Teks yang Ditampilkan:
====================

Pelatihan asesmen otentik yang dilakukan Sukadi, (2005) pada guru-guru

SMA/SMK di Kabupaten Buleleng menunjukkan terjadinya perubahan pola evaluasi

yang diterapkan guru dalam praktek pembelajaran setelah dilaksanakan pelatihan.

Guru menjadi paham akan fungsi evaluasi baik bagi siswa, maupun bagi guru dalam

rangka memperbaiki proses pembelajaran. Pelatihan dan pengembangan instrumen

evaluasi asesmen otentik yang sesuai dengan standar kompetensi, kompetensi dasar,

19

karakteristik materi, kebutuhan sekolah dan kebutuhan peserta didik serta yang

paling utama adalah hasil evaluasi yang dilakukan oleh guru dapat menggambarkan

secara riil dan faktual kemampuan, kecenderungan dan tingkah laku siswa yang

senyatanya mampu meningkatkan kegairahan belajar siswa. Kondisi ini disebabkan

karena, baik proses maupun produk pembelajaran mampu diberikan proporsi

evaluasi yang seimbang. Di sisi lain penggambaran secara nyata dari proses sampai

dengan produk pembelajaran termasuk mengenai kemajuan siswa akan memberikan

petunjuk dan jalan bagi guru untuk melakukan refleksi dalam memperbaiki

perencanaan pembelajaran, pelaksanaan pembelajaran, pengorganisasian materi,

perencanaan evaluasi sampai pada langkah perbaikan pembelajaran yang akan

memperbaiki kualitas proses dan hasil belajar siswa. Senada dengan Pelatihan

pengembangan asesmen otentik yang dilakukan Inten, (2006) pada guru-guru IPS di

Kecamatan Tejakula, menujukkan terjadinya peningkatan keterampilan guru dalam

mengevaluasi kemajuan siswa secara komperhensif, dalam tiga kawasan yang

menjadi sasaran pembelajaran IPS, yaitu domain kognitif, domain afektif dan domain

psikomotorik. Menelisik hasil-hasil penelitian dan P2M, tampaknya pelatihan ini

akan sangat bermanfaat bagi guru-guru SMK yang ada di Kecamatan Seririt.

====================

Cuplikan Sumber:
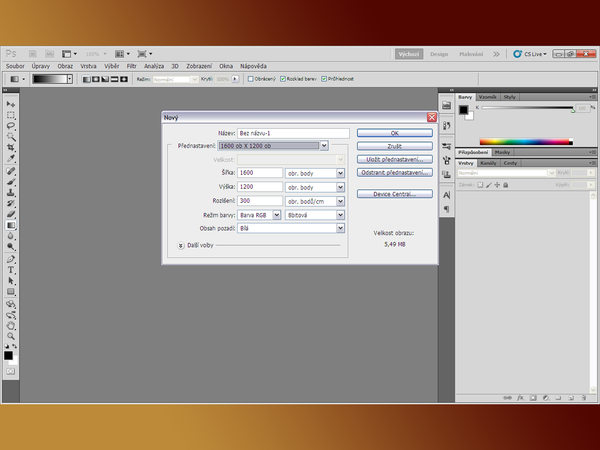The height and width of the screenshot is (450, 600).
Task: Select the Horizontal Type tool
Action: pyautogui.click(x=11, y=270)
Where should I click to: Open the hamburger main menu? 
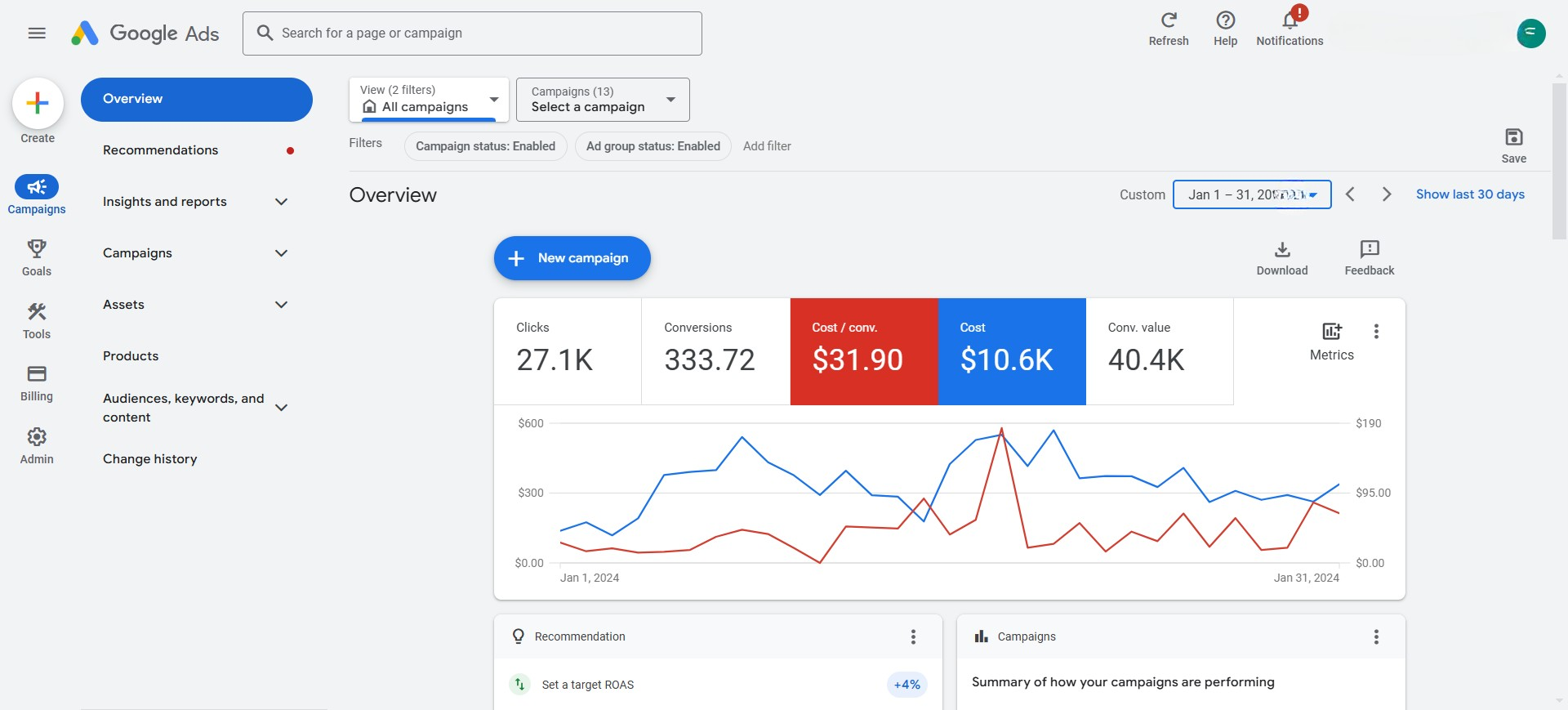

====================

Permintaan:
Salin kembali bagian teks tentang asesmen otentik yang diawali kata-kata "mengevaluasi kemajuan siswa" dan diakhiri "di Kecamatan Seririt.", lalu tukar "Kecamatan Seririt" dengan "Kabupaten Buleleng". Data tersebut sama sekali tidak berperan di sini.

Hasil:
mengevaluasi kemajuan siswa secara komperhensif, dalam tiga kawasan yang

menjadi sasaran pembelajaran IPS, yaitu domain kognitif, domain afektif dan domain

psikomotorik. Menelisik hasil-hasil penelitian dan P2M, tampaknya pelatihan ini

akan sangat bermanfaat bagi guru-guru SMK yang ada di Kabupaten Buleleng.